**The task**
Down to the last line, reproduce the records exactly.

BEGIN Data listing

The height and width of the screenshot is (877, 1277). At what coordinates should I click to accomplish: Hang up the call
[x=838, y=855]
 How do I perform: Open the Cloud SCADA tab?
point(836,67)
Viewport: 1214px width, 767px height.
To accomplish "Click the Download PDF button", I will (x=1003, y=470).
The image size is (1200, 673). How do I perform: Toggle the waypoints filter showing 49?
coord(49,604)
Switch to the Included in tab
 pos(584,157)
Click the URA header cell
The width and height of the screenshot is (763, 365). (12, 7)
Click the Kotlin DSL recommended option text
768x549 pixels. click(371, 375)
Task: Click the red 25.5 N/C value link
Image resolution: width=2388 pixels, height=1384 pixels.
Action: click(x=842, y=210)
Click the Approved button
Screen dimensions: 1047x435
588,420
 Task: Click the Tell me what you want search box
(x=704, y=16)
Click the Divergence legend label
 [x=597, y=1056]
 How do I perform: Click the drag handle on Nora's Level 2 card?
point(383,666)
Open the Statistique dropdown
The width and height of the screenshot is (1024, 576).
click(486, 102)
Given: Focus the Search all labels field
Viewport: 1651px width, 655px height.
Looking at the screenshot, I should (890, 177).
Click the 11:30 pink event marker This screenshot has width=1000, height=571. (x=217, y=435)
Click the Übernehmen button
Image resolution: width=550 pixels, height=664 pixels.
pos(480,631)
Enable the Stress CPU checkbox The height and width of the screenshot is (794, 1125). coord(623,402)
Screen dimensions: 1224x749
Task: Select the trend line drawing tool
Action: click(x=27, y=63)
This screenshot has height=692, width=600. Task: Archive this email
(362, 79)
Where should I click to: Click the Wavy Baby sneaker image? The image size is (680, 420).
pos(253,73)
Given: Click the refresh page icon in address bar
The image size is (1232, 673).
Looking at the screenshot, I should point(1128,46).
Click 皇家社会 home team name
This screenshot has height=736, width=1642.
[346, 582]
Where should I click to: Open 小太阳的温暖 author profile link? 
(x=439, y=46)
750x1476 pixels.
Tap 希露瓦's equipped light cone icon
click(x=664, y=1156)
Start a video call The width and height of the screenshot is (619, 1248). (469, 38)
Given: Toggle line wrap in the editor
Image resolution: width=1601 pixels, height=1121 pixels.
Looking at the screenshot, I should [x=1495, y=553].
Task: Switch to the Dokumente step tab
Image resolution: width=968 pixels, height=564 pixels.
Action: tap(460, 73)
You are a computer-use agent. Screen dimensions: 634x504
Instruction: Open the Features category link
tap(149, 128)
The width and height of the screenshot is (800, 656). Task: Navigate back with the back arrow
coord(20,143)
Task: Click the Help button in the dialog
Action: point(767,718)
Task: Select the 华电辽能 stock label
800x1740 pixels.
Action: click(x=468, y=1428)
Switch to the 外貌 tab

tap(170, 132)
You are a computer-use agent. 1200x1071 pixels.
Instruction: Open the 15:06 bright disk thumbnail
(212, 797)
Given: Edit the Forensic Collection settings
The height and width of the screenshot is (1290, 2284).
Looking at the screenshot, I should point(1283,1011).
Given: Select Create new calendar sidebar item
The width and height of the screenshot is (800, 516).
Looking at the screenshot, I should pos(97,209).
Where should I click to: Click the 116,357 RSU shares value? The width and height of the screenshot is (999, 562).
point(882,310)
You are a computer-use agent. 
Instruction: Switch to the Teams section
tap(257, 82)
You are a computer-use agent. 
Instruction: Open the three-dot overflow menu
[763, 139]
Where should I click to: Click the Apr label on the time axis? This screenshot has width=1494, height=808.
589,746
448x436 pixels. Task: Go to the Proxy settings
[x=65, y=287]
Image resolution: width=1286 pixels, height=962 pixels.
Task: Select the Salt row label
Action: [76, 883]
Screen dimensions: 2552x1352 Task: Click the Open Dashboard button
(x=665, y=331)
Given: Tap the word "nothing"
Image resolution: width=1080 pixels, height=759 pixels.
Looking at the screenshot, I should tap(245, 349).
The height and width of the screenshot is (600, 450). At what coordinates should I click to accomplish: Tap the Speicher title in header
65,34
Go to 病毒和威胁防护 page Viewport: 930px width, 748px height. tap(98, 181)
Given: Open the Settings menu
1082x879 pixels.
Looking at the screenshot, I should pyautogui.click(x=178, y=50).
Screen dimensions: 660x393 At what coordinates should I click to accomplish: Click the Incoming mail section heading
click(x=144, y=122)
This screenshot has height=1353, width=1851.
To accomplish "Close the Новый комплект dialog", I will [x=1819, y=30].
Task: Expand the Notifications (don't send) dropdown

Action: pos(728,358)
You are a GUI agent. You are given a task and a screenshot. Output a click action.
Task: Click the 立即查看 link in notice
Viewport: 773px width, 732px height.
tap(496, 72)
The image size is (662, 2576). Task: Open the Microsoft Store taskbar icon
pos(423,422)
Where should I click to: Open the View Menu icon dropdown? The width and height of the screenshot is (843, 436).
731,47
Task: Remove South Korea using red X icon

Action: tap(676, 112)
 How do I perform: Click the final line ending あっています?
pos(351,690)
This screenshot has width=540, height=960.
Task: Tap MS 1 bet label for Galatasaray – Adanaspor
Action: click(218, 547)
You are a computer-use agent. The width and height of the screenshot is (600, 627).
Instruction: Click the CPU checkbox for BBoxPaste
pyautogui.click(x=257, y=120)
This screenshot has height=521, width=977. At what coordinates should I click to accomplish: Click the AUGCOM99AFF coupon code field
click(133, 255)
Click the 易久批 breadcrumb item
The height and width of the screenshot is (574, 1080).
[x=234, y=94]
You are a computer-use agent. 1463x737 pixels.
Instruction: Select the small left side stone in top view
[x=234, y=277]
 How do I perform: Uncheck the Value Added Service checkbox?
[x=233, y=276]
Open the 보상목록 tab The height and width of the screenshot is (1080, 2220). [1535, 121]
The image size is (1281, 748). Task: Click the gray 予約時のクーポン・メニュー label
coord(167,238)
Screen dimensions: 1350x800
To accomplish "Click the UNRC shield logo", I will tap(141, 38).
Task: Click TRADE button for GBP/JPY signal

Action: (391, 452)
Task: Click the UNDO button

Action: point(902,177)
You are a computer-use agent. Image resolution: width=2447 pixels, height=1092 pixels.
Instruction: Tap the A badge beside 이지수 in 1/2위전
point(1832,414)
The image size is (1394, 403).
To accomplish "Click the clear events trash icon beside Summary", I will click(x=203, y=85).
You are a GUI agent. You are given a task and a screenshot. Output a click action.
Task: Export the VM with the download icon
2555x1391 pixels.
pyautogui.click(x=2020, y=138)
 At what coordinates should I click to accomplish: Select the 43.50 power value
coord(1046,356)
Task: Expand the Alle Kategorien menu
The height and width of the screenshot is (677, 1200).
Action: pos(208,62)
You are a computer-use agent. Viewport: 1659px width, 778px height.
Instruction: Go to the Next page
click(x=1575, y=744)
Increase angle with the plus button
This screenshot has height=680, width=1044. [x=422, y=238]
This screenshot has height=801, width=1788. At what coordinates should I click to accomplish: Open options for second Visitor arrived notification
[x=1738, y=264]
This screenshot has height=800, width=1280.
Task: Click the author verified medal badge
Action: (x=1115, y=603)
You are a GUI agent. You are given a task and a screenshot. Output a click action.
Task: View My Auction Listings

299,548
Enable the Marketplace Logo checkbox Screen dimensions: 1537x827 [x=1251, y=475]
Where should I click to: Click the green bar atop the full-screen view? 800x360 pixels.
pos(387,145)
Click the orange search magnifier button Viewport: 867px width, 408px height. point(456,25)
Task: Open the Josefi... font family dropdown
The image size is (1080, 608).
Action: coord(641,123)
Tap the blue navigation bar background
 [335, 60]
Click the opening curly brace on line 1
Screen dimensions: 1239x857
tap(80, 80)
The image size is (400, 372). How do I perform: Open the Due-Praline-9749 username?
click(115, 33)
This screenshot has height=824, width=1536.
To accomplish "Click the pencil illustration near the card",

END Data listing

**Answer to the problem**
The height and width of the screenshot is (877, 1277). At what coordinates should I click to accomplish: Hang up the call
[x=838, y=855]
 How do I perform: Open the Cloud SCADA tab?
point(836,67)
Viewport: 1214px width, 767px height.
To accomplish "Click the Download PDF button", I will (x=1003, y=470).
The image size is (1200, 673). How do I perform: Toggle the waypoints filter showing 49?
coord(49,604)
Switch to the Included in tab
 pos(584,157)
Click the URA header cell
The width and height of the screenshot is (763, 365). (12, 7)
Click the Kotlin DSL recommended option text
768x549 pixels. click(371, 375)
Task: Click the red 25.5 N/C value link
Image resolution: width=2388 pixels, height=1384 pixels.
Action: click(x=842, y=210)
Click the Approved button
Screen dimensions: 1047x435
588,420
 Task: Click the Tell me what you want search box
(x=704, y=16)
Click the Divergence legend label
 [x=597, y=1056]
 How do I perform: Click the drag handle on Nora's Level 2 card?
point(383,666)
Open the Statistique dropdown
The width and height of the screenshot is (1024, 576).
click(486, 102)
Given: Focus the Search all labels field
Viewport: 1651px width, 655px height.
Looking at the screenshot, I should (890, 177).
Click the 11:30 pink event marker This screenshot has width=1000, height=571. (x=217, y=435)
Click the Übernehmen button
Image resolution: width=550 pixels, height=664 pixels.
pos(480,631)
Enable the Stress CPU checkbox The height and width of the screenshot is (794, 1125). coord(623,402)
Screen dimensions: 1224x749
Task: Select the trend line drawing tool
Action: click(x=27, y=63)
This screenshot has height=692, width=600. Task: Archive this email
(362, 79)
Where should I click to: Click the Wavy Baby sneaker image? The image size is (680, 420).
pos(253,73)
Given: Click the refresh page icon in address bar
The image size is (1232, 673).
Looking at the screenshot, I should point(1128,46).
Click 皇家社会 home team name
This screenshot has height=736, width=1642.
[346, 582]
Where should I click to: Open 小太阳的温暖 author profile link? 
(x=439, y=46)
750x1476 pixels.
Tap 希露瓦's equipped light cone icon
click(x=664, y=1156)
Start a video call The width and height of the screenshot is (619, 1248). (469, 38)
Given: Toggle line wrap in the editor
Image resolution: width=1601 pixels, height=1121 pixels.
Looking at the screenshot, I should [x=1495, y=553].
Task: Switch to the Dokumente step tab
Image resolution: width=968 pixels, height=564 pixels.
Action: tap(460, 73)
You are a computer-use agent. Screen dimensions: 634x504
Instruction: Open the Features category link
tap(149, 128)
The width and height of the screenshot is (800, 656). Task: Navigate back with the back arrow
coord(20,143)
Task: Click the Help button in the dialog
Action: point(767,718)
Task: Select the 华电辽能 stock label
800x1740 pixels.
Action: click(x=468, y=1428)
Switch to the 外貌 tab

tap(170, 132)
You are a computer-use agent. 1200x1071 pixels.
Instruction: Open the 15:06 bright disk thumbnail
(212, 797)
Given: Edit the Forensic Collection settings
The height and width of the screenshot is (1290, 2284).
Looking at the screenshot, I should point(1283,1011).
Given: Select Create new calendar sidebar item
The width and height of the screenshot is (800, 516).
Looking at the screenshot, I should pos(97,209).
Where should I click to: Click the 116,357 RSU shares value? The width and height of the screenshot is (999, 562).
point(882,310)
You are a computer-use agent. 
Instruction: Switch to the Teams section
tap(257, 82)
You are a computer-use agent. 
Instruction: Open the three-dot overflow menu
[763, 139]
Where should I click to: Click the Apr label on the time axis? This screenshot has width=1494, height=808.
589,746
448x436 pixels. Task: Go to the Proxy settings
[x=65, y=287]
Image resolution: width=1286 pixels, height=962 pixels.
Task: Select the Salt row label
Action: [76, 883]
Screen dimensions: 2552x1352 Task: Click the Open Dashboard button
(x=665, y=331)
Given: Tap the word "nothing"
Image resolution: width=1080 pixels, height=759 pixels.
Looking at the screenshot, I should tap(245, 349).
The height and width of the screenshot is (600, 450). At what coordinates should I click to accomplish: Tap the Speicher title in header
65,34
Go to 病毒和威胁防护 page Viewport: 930px width, 748px height. tap(98, 181)
Given: Open the Settings menu
1082x879 pixels.
Looking at the screenshot, I should pyautogui.click(x=178, y=50).
Screen dimensions: 660x393 At what coordinates should I click to accomplish: Click the Incoming mail section heading
click(x=144, y=122)
This screenshot has height=1353, width=1851.
To accomplish "Close the Новый комплект dialog", I will [x=1819, y=30].
Task: Expand the Notifications (don't send) dropdown

Action: pos(728,358)
You are a GUI agent. You are given a task and a screenshot. Output a click action.
Task: Click the 立即查看 link in notice
Viewport: 773px width, 732px height.
tap(496, 72)
The image size is (662, 2576). Task: Open the Microsoft Store taskbar icon
pos(423,422)
Where should I click to: Open the View Menu icon dropdown? The width and height of the screenshot is (843, 436).
731,47
Task: Remove South Korea using red X icon

Action: tap(676, 112)
 How do I perform: Click the final line ending あっています?
pos(351,690)
This screenshot has width=540, height=960.
Task: Tap MS 1 bet label for Galatasaray – Adanaspor
Action: click(218, 547)
You are a computer-use agent. The width and height of the screenshot is (600, 627).
Instruction: Click the CPU checkbox for BBoxPaste
pyautogui.click(x=257, y=120)
This screenshot has height=521, width=977. At what coordinates should I click to accomplish: Click the AUGCOM99AFF coupon code field
click(133, 255)
Click the 易久批 breadcrumb item
The height and width of the screenshot is (574, 1080).
[x=234, y=94]
You are a computer-use agent. 1463x737 pixels.
Instruction: Select the small left side stone in top view
[x=234, y=277]
 How do I perform: Uncheck the Value Added Service checkbox?
[x=233, y=276]
Open the 보상목록 tab The height and width of the screenshot is (1080, 2220). [1535, 121]
The image size is (1281, 748). Task: Click the gray 予約時のクーポン・メニュー label
coord(167,238)
Screen dimensions: 1350x800
To accomplish "Click the UNRC shield logo", I will tap(141, 38).
Task: Click TRADE button for GBP/JPY signal

Action: (391, 452)
Task: Click the UNDO button

Action: point(902,177)
You are a computer-use agent. Image resolution: width=2447 pixels, height=1092 pixels.
Instruction: Tap the A badge beside 이지수 in 1/2위전
point(1832,414)
The image size is (1394, 403).
To accomplish "Click the clear events trash icon beside Summary", I will click(x=203, y=85).
You are a GUI agent. You are given a task and a screenshot. Output a click action.
Task: Export the VM with the download icon
2555x1391 pixels.
pyautogui.click(x=2020, y=138)
 At what coordinates should I click to accomplish: Select the 43.50 power value
coord(1046,356)
Task: Expand the Alle Kategorien menu
The height and width of the screenshot is (677, 1200).
Action: pos(208,62)
You are a computer-use agent. Viewport: 1659px width, 778px height.
Instruction: Go to the Next page
click(x=1575, y=744)
Increase angle with the plus button
This screenshot has height=680, width=1044. [x=422, y=238]
This screenshot has height=801, width=1788. At what coordinates should I click to accomplish: Open options for second Visitor arrived notification
[x=1738, y=264]
This screenshot has height=800, width=1280.
Task: Click the author verified medal badge
Action: (x=1115, y=603)
You are a GUI agent. You are given a task and a screenshot. Output a click action.
Task: View My Auction Listings

299,548
Enable the Marketplace Logo checkbox Screen dimensions: 1537x827 [x=1251, y=475]
Where should I click to: Click the green bar atop the full-screen view? 800x360 pixels.
pos(387,145)
Click the orange search magnifier button Viewport: 867px width, 408px height. point(456,25)
Task: Open the Josefi... font family dropdown
The image size is (1080, 608).
Action: coord(641,123)
Tap the blue navigation bar background
 [335, 60]
Click the opening curly brace on line 1
Screen dimensions: 1239x857
tap(80, 80)
The image size is (400, 372). How do I perform: Open the Due-Praline-9749 username?
click(115, 33)
This screenshot has height=824, width=1536.
To accomplish "Click the pencil illustration near the card",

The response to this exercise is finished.